### The records
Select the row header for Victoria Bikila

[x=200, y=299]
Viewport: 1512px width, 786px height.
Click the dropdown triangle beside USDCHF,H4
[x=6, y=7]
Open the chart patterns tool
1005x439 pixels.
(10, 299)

--

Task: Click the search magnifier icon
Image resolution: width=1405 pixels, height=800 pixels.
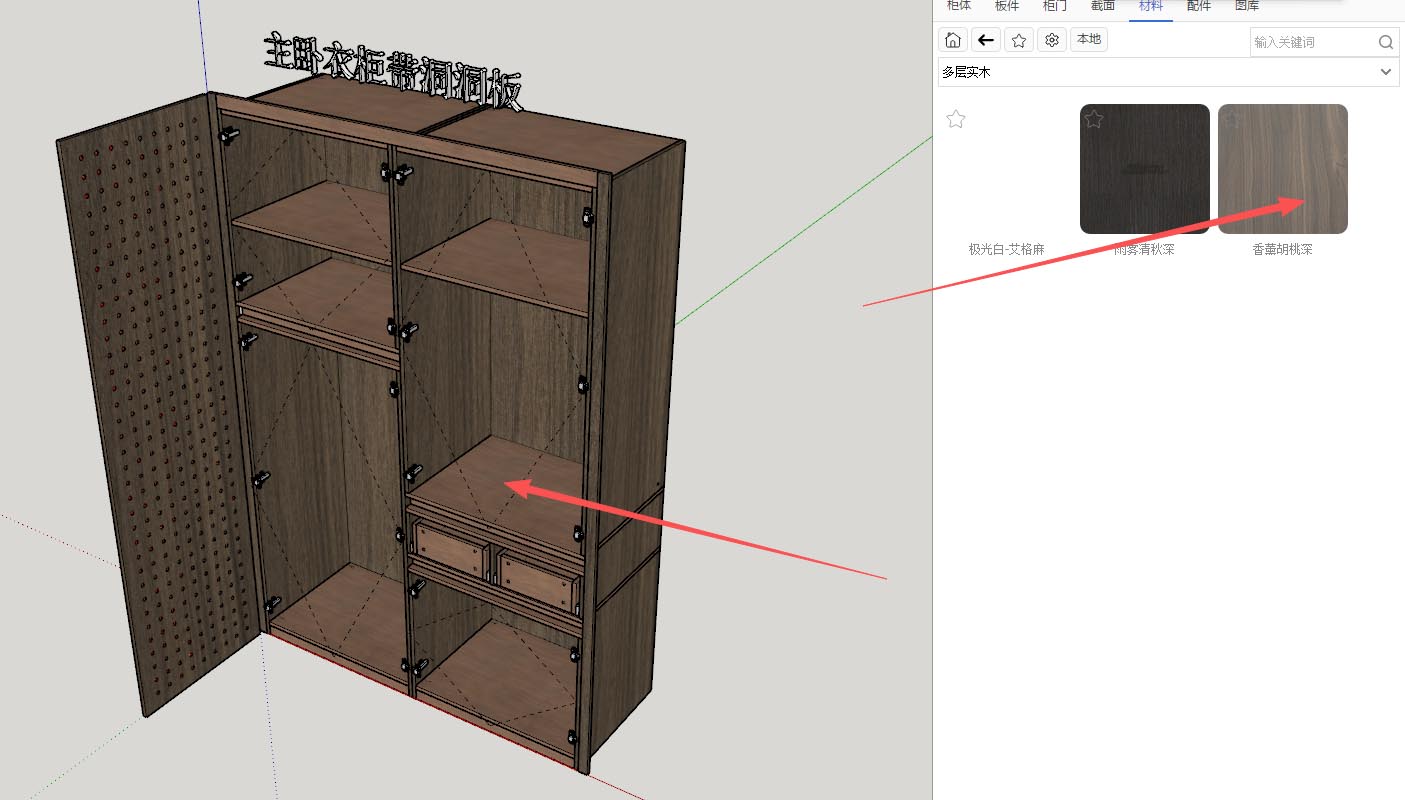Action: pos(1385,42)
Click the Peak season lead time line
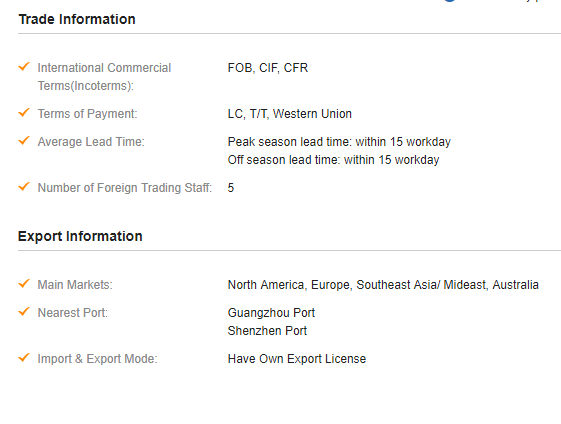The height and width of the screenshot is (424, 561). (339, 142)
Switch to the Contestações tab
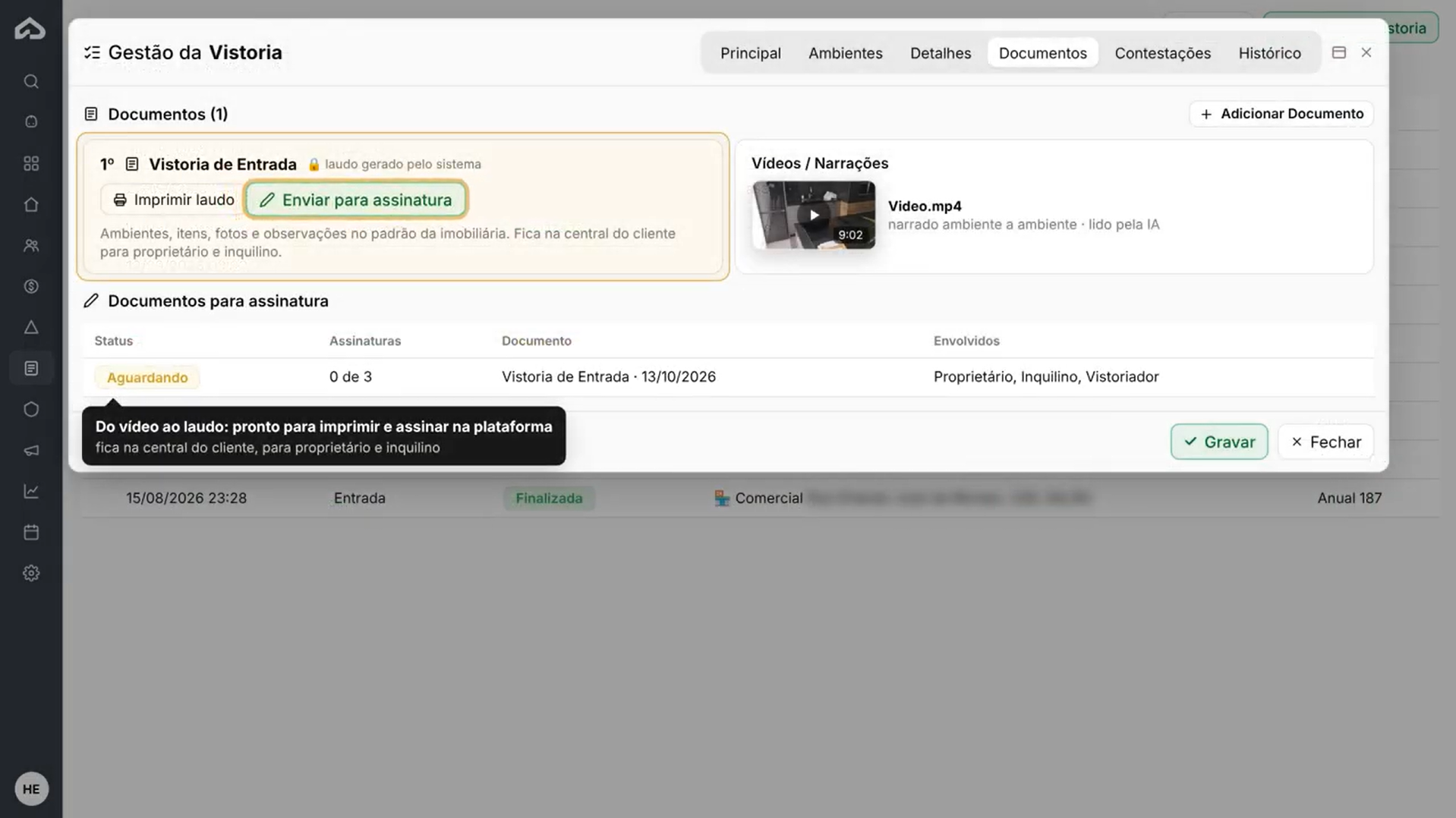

...

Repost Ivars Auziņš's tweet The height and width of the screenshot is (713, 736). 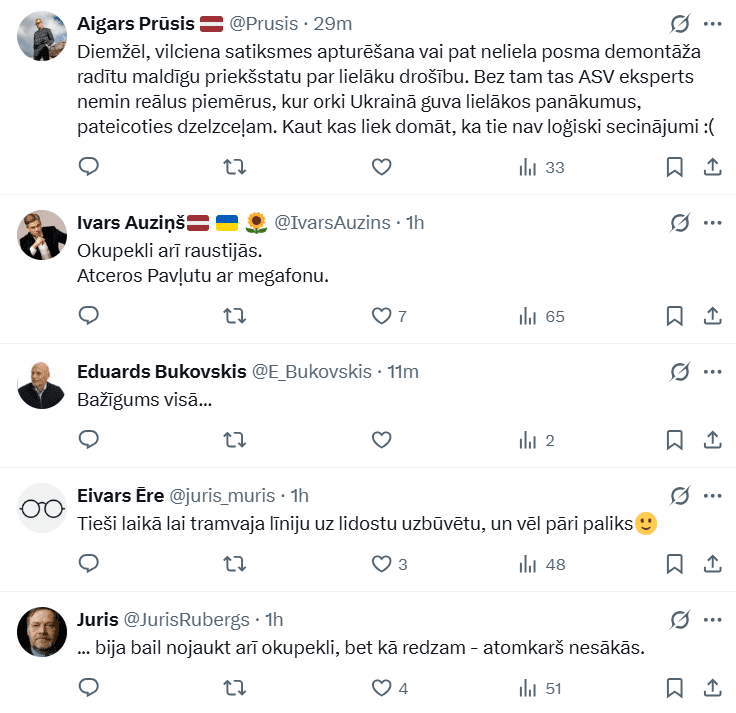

### What the task asks
Copy the lines above exactly, starting with the line that contains "Click the Peak season lead time line" and ending with the line that contains "Switch to the Contestações tab", and leave out any pictures.

### Task solution
Click the Peak season lead time line
The height and width of the screenshot is (424, 561). (339, 142)
Switch to the Contestações tab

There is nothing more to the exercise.